What you have to do -> Reproduce the lines below verbatim, the stretch from the first line through the line that contains "coord(259,29)".

Source material ->
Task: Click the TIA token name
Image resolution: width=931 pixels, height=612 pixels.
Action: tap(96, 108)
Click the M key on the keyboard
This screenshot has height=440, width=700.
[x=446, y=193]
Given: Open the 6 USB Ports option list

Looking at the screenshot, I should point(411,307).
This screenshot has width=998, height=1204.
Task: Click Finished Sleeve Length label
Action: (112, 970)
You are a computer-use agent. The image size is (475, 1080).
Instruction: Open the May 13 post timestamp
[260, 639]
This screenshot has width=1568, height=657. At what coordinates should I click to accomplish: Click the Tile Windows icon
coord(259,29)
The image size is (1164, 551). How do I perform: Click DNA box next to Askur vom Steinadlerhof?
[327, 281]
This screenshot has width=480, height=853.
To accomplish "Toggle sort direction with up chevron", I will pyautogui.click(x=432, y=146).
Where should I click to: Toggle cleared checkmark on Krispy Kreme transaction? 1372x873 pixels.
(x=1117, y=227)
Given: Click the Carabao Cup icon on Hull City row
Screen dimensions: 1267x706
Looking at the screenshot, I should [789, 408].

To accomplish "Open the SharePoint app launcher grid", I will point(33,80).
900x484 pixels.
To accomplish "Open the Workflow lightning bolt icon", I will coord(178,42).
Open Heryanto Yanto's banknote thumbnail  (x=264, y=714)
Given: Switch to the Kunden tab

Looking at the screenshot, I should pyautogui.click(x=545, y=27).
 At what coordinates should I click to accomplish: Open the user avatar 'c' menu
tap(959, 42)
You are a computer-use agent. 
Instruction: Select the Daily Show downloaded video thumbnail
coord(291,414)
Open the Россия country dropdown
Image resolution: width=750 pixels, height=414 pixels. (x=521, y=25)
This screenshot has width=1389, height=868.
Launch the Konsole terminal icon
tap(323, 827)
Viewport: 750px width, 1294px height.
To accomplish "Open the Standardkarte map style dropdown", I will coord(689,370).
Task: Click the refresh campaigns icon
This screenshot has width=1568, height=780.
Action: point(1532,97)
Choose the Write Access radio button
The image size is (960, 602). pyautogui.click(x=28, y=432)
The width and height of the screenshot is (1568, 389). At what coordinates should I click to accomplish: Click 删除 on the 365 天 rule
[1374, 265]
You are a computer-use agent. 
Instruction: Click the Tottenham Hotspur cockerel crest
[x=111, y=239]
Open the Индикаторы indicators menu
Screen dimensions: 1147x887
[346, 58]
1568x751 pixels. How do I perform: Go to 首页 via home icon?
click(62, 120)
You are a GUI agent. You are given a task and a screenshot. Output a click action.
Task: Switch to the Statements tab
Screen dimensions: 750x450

Output for this task ->
Task: Click the TIA token name
Image resolution: width=931 pixels, height=612 pixels.
Action: tap(96, 108)
Click the M key on the keyboard
This screenshot has height=440, width=700.
[x=446, y=193]
Given: Open the 6 USB Ports option list

Looking at the screenshot, I should point(411,307).
This screenshot has width=998, height=1204.
Task: Click Finished Sleeve Length label
Action: (112, 970)
You are a computer-use agent. The image size is (475, 1080).
Instruction: Open the May 13 post timestamp
[260, 639]
This screenshot has width=1568, height=657. At what coordinates should I click to accomplish: Click the Tile Windows icon
coord(259,29)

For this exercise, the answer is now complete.